Признаюсь: люблю «шестьдесят шесть». «Шестьдесят шесть» – это еврейская игра. Не знаю, как вы, но я играю по-старому – с двадцатью и сорока. Девятка меняется. Есть взятка – могу крыть, нет взятки – крыть не могу. Благородно, не правда ли? Так играют все евреи. Так мы играем дома, и так я играю в дороге. Что касается меня, то я могу засесть – в дороге, разумеется – за «шестьдесят шесть» и просидеть так день и ночь, играть и играть без устали. Не люблю только, когда стоят за спиной и заглядывают мне в карты, не люблю, когда дают советы, как мне идти, крыть или не крыть. Еще скажу вам по совести, наши евреи, да простит мне господь, пренеприятный народ. При евреях трудно сыграть в «шестьдесят шесть»! Вас тотчас же окружат со всех сторон, начнут заглядывать вам в карты, давать советы, как пойти, и все они умеют играть в «шестьдесят шесть»! От них никуда не спрячешься, никак не избавишься. Ну, как мухи летом! Сколько их ни гони, как ни брани их: «Да кто вас, дядюшка, спрашивает?» – «Послушайте, уважаемый, кто вас сюда звал?» – «Сударь, не торчите над головой, ведь несет от вас!..» – ничего не помогает, как о стенку горох!

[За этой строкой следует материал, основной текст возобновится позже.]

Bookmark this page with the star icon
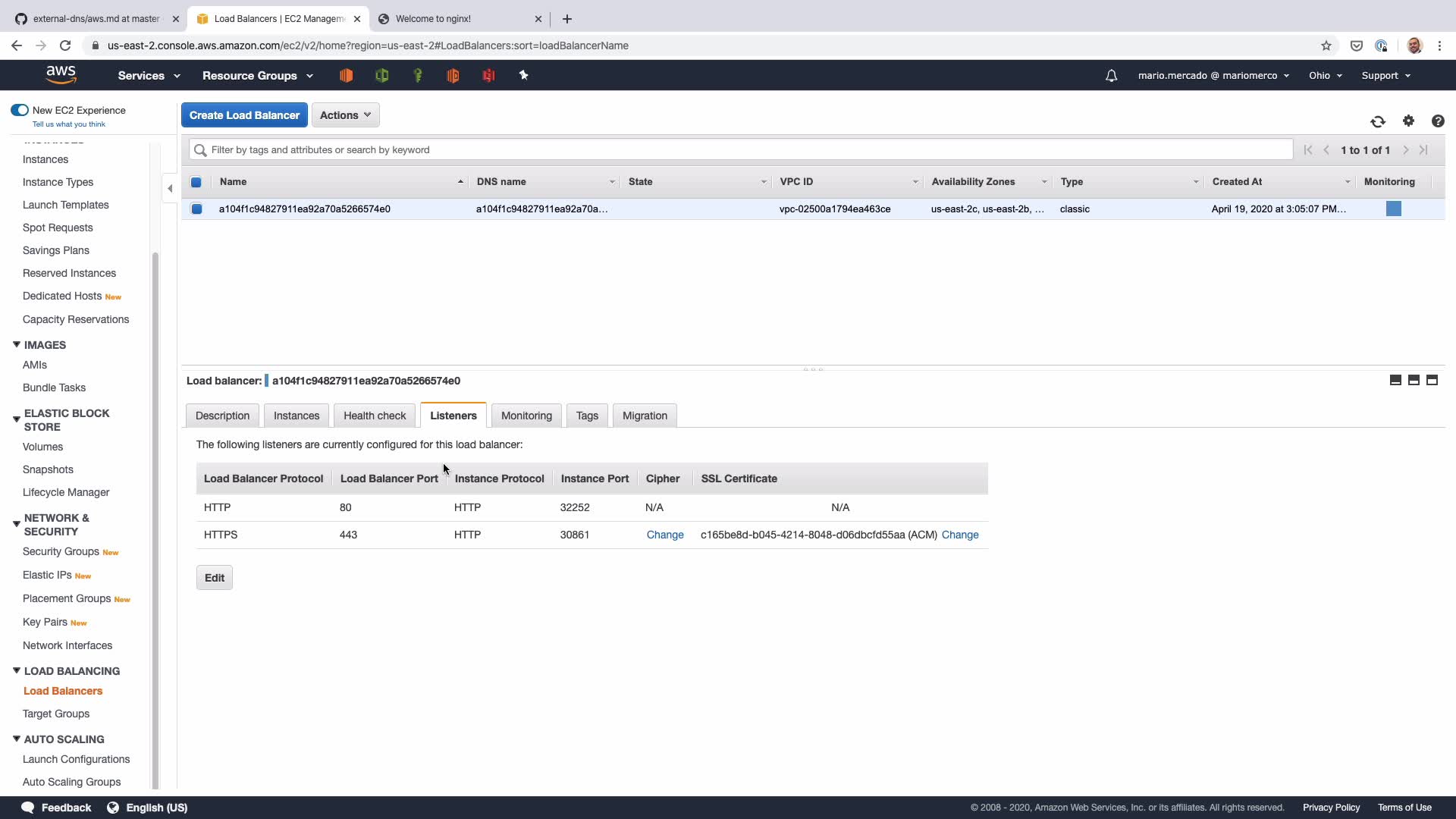 [1326, 46]
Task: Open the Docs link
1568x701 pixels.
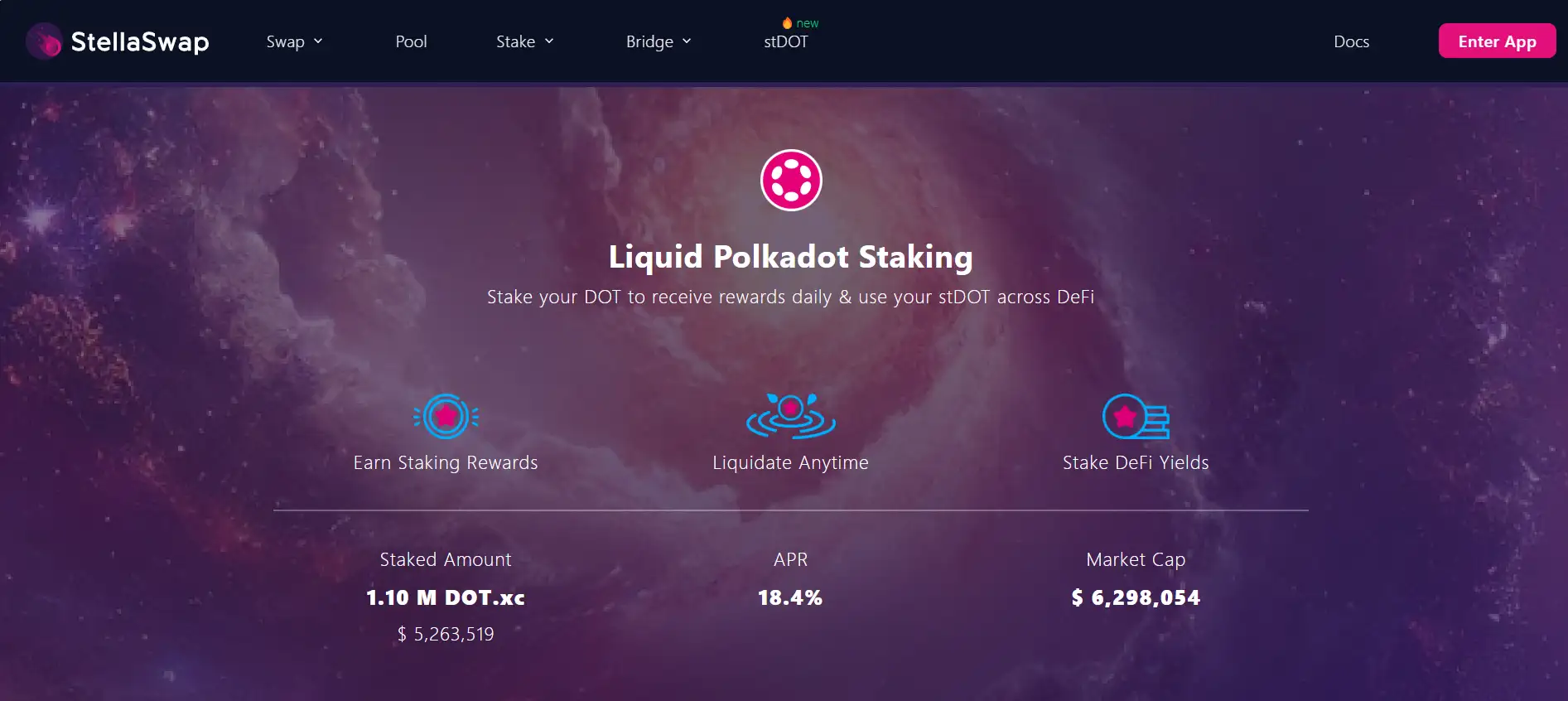Action: pyautogui.click(x=1351, y=41)
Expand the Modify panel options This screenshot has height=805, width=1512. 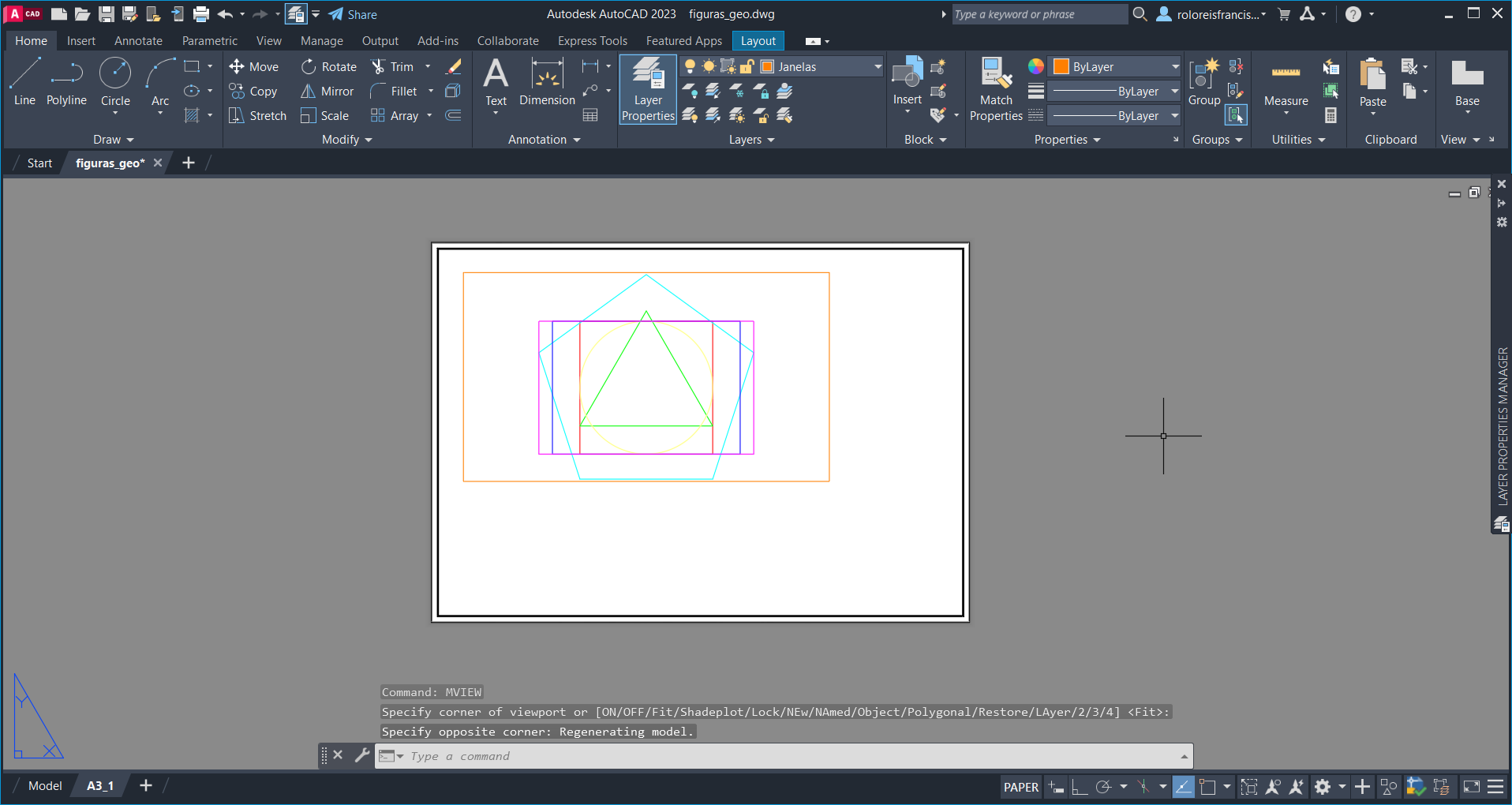[x=347, y=140]
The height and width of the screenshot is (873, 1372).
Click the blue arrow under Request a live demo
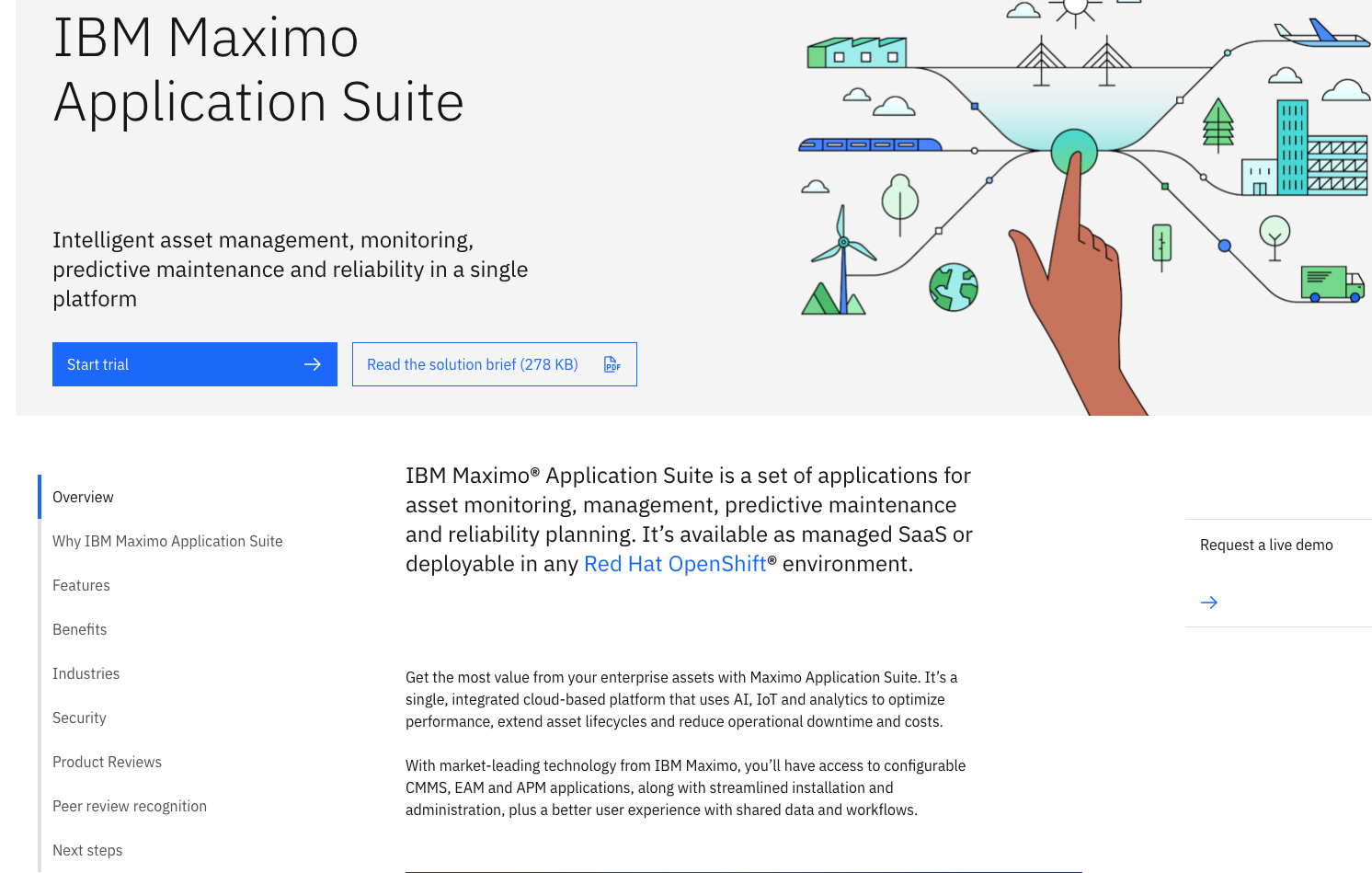(1209, 603)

Из-за одного такого советчика случилась с нами однажды беда; мы еще счастливо отделались. Не могу удержаться, должен вам рассказать.
Это было зимой, и тоже в дороге, вагон был битком набит. Жарко, как в бане. Мест мало, а пассажиров, не сглазить бы, уйма. Как звезд на небе. Сидят голова к голове, негде иголке упасть. И тут мне бог посылает партнера, можно составить «шестьдесят шесть». Это был простой еврей, неразговорчивый, но его так же тянуло сыграть в «шестьдесят шесть», как и меня. Мы ищем место, где бы положить колоду карт, – но места нет, хоть умри! Тут господь пришел нам на помощь. Как раз против нас, на другой скамейке растянулся монах в смушковом тулупе; лежит лицом вниз и дрыхнет. Храпит – дай ему бог здоровья – на весь вагон. Взглянул я на моего партнера, партнер на меня, словно сговорились. А монах был жирный, гладкий, откормленный, тулуп мягкий, – сам бог велел на таком сыграть в «шестьдесят шесть». Недолго думая, разложили колоду карт у монаха на этом самом месте – и пошла игра.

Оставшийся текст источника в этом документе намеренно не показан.